We can see the results of RDAs in the bankruptcies of Stockton, San Bernadino, and Mammoth Lakes. RDA eats up $1.5 billion/year of our cities budgets in the State of California. The financial records of Imperial Beach shows the actual costs of RDA on a city.

97% of all RDA funding is from the city itself. Taxes are collected for the general needs of the community, not to fund the private sector. Originally an RDA project took about 2% of a city's budget, now RDAs are swallowing up to 30% of city budgets.

The bigger problem is that the cities are spending even more on RDA than they are acknowledging. Imperial Beach's RDA is 32% of the budget, but I also found $4 million spent on RDA that is being funneled through 'dump accounts'. The budgets of numerous city departments have 'ABC' accounts listed with their expenditures. The ABC accounts pad the departments' budget by as much as 25%. The ABC accounts on the IB Fire Department's $2.3 million budget is $450,000 – 19% of their budget is being padded with RDA costs and legal fees.

Legal Fees:

Google 'RDA' and you'll find dozens of lawsuits pending. The Imperial Beach Financial Report for the year ending 06/30/11 stated City Attorney Fees at $244,000 – but paid out over $500,000 defending RDA lawsuits. This year the City Attorney Fees are budgeted at $200,000, but have already spent $600,000. In 2011 the City of IB also cut two checks to the RDA Association to help pay for their legal fees.

Massive Payrolls:

Another similarity of every city that belongs to RDA and the League of California Cities is massive payrolls for the top elected and appointed officials. Mammoth Lakes has a population of 8,000 people yet the Comptrollers' 2010 report shows their City Manager's salary is $198,533; Assistant City Manager at $186,358; and Exec Assistant to the City Manager at $71,708; and Airport Director at $151,431.

What are the salaries of elected and appointed officials in the city of Imperial Beach? That is information the City refuses to disclose. The new budget shows the City Council and Appointed City Officials shifted half of their payrolls to RDA accounts to avoid the State Wage Limits. City elected and appointed officials are giving themselves multiple titles to double dip wages.

How To Tell If Your City Is RDA? Simply look at the City Council Agenda.

» **Information shown**
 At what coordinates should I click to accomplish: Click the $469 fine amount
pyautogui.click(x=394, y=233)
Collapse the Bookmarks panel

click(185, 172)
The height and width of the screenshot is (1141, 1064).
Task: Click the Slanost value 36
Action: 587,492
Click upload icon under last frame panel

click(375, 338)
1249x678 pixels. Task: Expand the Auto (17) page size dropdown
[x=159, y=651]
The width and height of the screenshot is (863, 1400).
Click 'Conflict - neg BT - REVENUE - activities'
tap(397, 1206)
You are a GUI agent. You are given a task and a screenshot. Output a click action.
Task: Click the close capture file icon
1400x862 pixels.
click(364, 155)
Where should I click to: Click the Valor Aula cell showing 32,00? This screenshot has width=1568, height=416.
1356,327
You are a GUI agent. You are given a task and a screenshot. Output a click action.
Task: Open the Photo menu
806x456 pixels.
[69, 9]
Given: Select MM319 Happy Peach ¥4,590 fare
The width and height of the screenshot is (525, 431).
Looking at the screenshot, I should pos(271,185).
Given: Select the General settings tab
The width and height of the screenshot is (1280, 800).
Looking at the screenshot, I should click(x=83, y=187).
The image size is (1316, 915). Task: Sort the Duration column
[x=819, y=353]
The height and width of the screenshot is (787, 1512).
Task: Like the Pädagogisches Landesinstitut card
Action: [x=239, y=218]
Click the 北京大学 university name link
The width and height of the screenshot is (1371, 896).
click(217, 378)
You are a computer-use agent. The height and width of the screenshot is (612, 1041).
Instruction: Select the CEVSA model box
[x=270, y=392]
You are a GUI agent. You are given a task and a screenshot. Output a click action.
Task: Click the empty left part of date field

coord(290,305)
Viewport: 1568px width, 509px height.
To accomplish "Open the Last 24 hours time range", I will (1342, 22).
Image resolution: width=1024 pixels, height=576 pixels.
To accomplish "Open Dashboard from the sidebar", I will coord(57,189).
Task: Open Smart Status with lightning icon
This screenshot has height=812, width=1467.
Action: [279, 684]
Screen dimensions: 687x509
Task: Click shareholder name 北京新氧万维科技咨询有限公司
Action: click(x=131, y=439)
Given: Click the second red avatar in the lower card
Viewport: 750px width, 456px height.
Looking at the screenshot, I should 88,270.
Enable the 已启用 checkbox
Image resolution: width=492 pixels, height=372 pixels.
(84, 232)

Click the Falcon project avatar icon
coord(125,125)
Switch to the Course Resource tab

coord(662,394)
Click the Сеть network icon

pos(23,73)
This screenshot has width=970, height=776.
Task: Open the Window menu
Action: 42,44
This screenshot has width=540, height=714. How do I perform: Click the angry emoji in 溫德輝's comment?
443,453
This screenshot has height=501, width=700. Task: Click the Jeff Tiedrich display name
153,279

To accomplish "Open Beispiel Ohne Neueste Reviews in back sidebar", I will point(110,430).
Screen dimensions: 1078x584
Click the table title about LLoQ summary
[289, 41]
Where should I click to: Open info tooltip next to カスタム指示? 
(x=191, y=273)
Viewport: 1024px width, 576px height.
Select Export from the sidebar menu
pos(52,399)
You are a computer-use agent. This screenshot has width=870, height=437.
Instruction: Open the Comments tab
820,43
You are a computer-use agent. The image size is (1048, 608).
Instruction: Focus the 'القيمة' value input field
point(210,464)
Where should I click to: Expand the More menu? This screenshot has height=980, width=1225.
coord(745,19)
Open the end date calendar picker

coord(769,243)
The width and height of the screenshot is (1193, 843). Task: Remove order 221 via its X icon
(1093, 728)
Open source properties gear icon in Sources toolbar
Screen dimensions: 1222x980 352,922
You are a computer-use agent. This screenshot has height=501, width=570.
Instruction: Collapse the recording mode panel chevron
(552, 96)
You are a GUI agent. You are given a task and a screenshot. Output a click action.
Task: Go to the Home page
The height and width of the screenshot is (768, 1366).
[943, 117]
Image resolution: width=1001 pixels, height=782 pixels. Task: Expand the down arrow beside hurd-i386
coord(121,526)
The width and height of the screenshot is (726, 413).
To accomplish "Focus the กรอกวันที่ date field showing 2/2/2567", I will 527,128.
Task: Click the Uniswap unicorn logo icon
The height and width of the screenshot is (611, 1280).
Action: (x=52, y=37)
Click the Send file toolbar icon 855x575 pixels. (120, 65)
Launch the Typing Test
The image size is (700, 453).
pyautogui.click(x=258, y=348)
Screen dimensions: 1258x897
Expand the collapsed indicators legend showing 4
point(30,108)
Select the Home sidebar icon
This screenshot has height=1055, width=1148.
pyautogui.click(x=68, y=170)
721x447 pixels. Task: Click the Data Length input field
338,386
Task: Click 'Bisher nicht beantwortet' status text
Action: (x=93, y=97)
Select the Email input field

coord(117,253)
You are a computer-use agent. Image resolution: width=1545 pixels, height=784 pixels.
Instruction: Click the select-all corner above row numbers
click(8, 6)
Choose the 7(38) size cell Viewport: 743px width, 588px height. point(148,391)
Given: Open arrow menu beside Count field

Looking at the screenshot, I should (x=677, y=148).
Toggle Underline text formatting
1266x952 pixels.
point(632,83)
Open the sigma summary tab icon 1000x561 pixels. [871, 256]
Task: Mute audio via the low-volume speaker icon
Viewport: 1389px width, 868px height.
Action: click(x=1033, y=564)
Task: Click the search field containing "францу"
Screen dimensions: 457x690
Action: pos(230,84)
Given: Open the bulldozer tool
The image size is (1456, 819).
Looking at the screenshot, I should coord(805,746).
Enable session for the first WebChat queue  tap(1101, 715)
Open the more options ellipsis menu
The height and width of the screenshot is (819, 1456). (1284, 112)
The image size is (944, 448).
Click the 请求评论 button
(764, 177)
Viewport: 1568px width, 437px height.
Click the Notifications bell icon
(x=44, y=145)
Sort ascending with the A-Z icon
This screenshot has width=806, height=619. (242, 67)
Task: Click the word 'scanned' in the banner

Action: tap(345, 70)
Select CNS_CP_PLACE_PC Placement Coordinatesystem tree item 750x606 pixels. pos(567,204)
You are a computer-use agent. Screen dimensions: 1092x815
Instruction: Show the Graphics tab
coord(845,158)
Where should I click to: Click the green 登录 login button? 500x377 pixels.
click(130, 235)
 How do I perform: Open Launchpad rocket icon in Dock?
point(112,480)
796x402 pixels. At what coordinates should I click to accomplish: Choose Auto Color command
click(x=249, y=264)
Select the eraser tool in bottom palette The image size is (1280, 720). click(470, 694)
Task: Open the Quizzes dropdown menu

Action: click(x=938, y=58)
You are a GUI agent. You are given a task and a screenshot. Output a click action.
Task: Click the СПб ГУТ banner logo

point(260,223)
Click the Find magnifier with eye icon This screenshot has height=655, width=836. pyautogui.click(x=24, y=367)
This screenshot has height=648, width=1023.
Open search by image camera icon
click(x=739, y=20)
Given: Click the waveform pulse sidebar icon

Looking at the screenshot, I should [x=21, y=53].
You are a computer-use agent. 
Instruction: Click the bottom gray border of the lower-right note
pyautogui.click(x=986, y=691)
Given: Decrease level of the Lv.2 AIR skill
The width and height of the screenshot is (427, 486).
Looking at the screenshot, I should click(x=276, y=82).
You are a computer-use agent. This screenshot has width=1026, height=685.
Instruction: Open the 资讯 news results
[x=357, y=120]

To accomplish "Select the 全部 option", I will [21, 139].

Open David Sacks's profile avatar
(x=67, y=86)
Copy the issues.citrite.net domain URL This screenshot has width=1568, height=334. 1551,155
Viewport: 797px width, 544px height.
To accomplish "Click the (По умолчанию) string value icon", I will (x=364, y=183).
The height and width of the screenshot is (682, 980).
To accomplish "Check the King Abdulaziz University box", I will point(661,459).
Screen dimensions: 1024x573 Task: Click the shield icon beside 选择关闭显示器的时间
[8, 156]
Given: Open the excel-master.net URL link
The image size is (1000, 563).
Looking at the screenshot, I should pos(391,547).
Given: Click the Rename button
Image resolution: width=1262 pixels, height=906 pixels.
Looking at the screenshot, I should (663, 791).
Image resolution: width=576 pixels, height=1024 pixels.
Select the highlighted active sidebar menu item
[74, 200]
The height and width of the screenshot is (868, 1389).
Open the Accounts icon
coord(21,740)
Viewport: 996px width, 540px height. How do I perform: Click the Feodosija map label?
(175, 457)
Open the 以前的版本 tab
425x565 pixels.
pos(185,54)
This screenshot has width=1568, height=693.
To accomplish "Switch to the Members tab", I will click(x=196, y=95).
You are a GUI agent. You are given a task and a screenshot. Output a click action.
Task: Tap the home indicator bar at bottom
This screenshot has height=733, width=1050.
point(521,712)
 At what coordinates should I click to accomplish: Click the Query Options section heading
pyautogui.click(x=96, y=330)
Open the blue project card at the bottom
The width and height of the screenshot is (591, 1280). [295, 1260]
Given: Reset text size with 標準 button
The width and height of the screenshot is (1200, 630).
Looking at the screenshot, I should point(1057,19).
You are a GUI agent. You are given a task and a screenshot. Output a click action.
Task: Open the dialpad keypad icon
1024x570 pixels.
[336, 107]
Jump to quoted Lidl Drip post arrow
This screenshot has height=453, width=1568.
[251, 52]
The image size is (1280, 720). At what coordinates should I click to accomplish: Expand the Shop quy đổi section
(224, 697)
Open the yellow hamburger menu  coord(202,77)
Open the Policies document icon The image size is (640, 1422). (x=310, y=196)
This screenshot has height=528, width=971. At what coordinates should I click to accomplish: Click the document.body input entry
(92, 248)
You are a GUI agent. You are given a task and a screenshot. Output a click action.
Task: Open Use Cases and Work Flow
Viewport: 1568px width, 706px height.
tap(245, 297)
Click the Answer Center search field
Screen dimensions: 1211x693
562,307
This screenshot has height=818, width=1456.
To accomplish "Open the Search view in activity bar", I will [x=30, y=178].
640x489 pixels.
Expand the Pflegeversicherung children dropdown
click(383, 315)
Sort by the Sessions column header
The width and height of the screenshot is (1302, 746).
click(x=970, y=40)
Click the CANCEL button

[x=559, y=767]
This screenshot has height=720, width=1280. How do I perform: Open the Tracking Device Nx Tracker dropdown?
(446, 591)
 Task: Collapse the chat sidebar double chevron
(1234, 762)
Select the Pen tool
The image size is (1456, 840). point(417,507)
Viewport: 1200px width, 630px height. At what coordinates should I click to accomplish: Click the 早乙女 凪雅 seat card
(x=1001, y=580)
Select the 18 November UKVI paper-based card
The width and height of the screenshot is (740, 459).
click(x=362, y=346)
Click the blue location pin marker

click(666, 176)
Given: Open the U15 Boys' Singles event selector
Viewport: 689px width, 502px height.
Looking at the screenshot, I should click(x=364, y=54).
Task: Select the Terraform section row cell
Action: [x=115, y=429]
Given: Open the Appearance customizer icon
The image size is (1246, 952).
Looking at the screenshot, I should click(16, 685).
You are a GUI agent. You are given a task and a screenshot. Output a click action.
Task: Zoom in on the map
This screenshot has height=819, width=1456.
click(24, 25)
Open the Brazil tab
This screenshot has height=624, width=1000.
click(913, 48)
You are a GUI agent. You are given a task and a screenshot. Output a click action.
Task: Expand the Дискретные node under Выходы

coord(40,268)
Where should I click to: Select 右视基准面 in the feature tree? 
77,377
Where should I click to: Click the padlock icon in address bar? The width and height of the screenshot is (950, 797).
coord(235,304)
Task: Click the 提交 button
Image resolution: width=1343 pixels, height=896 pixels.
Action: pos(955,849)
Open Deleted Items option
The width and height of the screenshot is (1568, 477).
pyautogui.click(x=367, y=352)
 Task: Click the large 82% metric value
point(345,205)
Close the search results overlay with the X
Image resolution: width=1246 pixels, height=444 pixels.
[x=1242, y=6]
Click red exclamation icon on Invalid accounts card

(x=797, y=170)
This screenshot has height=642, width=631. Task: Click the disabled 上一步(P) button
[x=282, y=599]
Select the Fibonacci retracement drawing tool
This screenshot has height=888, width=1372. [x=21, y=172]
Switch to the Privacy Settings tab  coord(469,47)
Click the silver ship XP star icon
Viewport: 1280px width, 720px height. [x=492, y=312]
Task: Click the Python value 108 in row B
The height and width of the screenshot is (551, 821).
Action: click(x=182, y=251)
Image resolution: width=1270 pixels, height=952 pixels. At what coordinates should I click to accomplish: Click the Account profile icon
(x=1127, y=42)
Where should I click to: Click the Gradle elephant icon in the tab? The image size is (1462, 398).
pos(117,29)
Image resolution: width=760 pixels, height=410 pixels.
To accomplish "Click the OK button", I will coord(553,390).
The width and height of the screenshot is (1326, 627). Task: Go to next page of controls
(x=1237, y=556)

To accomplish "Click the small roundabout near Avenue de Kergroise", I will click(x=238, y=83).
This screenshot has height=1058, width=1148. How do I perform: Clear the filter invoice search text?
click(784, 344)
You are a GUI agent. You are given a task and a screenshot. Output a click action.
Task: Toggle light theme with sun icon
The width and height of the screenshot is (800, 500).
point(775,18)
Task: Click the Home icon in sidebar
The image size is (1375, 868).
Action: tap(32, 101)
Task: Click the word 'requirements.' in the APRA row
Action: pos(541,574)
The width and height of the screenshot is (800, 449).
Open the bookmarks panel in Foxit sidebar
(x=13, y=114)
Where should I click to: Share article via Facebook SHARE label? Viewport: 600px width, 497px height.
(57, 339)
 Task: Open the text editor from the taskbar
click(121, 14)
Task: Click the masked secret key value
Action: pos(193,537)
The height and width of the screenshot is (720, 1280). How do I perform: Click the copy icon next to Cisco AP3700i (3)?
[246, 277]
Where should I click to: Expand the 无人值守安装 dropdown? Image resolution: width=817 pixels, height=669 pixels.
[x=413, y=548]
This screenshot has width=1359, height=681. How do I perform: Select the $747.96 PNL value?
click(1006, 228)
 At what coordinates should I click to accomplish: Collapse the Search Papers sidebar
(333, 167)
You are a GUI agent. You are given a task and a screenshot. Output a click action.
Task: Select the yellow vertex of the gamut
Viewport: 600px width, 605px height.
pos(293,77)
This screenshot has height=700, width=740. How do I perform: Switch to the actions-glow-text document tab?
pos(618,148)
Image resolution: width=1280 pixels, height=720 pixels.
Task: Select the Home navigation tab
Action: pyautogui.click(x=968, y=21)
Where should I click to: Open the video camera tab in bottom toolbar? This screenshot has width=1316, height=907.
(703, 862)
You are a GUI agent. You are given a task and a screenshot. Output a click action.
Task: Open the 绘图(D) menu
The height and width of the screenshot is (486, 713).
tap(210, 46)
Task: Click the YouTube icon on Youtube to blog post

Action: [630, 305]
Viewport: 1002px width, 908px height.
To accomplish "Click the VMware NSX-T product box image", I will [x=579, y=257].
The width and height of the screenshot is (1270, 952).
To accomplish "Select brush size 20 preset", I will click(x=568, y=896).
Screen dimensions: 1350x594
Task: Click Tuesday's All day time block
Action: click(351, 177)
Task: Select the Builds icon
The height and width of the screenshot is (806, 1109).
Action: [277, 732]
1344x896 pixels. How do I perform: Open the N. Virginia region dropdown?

» **Required actions**
A) Quote the article on RDA costs word for word, from "Another similarity of" through "City Council Agenda.".
B) According to the article on RDA costs, what salary does the Comptrollers' 2010 report show for the Mammoth Lakes City Manager?
C) Continue the article on RDA costs from its final sentence.

» **Task-by-task answers**
A)
Another similarity of every city that belongs to RDA and the League of California Cities is massive payrolls for the top elected and appointed officials. Mammoth Lakes has a population of 8,000 people yet the Comptrollers' 2010 report shows their City Manager's salary is $198,533; Assistant City Manager at $186,358; and Exec Assistant to the City Manager at $71,708; and Airport Director at $151,431.

What are the salaries of elected and appointed officials in the city of Imperial Beach? That is information the City refuses to disclose. The new budget shows the City Council and Appointed City Officials shifted half of their payrolls to RDA accounts to avoid the State Wage Limits. City elected and appointed officials are giving themselves multiple titles to double dip wages.

How To Tell If Your City Is RDA? Simply look at the City Council Agenda.

B) $198,533

C)
“..JOINT REGULAR MEETING OF THE MAYOR AND COMMON COUNCIL OF THE CITY OF SAN BERNARDINO, MAYOR AND COMMON COUNCIL OF THE CITY OF SAN BERNARDINO ACTING AS THE SUCCESSOR AGENCY TO THE REDEVELOPMENT AGENCY, MAYOR AND COMMON COUNCIL OF THE CITY OF SAN BERNARDINO ACTING AS THE SUCCESSOR HOUSING AGENCY TO THE REDEVELOPMENT AGENCY, AND MAYOR AND COMMON COUNCIL OF THE CITY OF SAN BERNARDINO ACTING AS THE HOUSING AUTHORITY ..”

 

The Mayor and Council are hired to oversee the affairs of the City Employees and finances. It is a conflict of interest for council to belong to lobbyist organizations and to use tax payer dollars to fund lobbyists. 'Successor' RDA agencies are RDA on steroids. Their purpose is to shift as much money as possible from the city general fund to RDA regardless of the harm done to the city.

Our government functions on a system of checks and balances, but when city elected and appointed officials conspire together we have lost balance.

The League of California Cities lobbies every branch of city government. Their website lists departments for council, city managers, city attorneys, finance, city clerks, fire, police, & public works. The League nurtures a mentality in city officials that circumventing laws and putting their cities in debt with unnecessary construction projects and massive salaries is acceptable.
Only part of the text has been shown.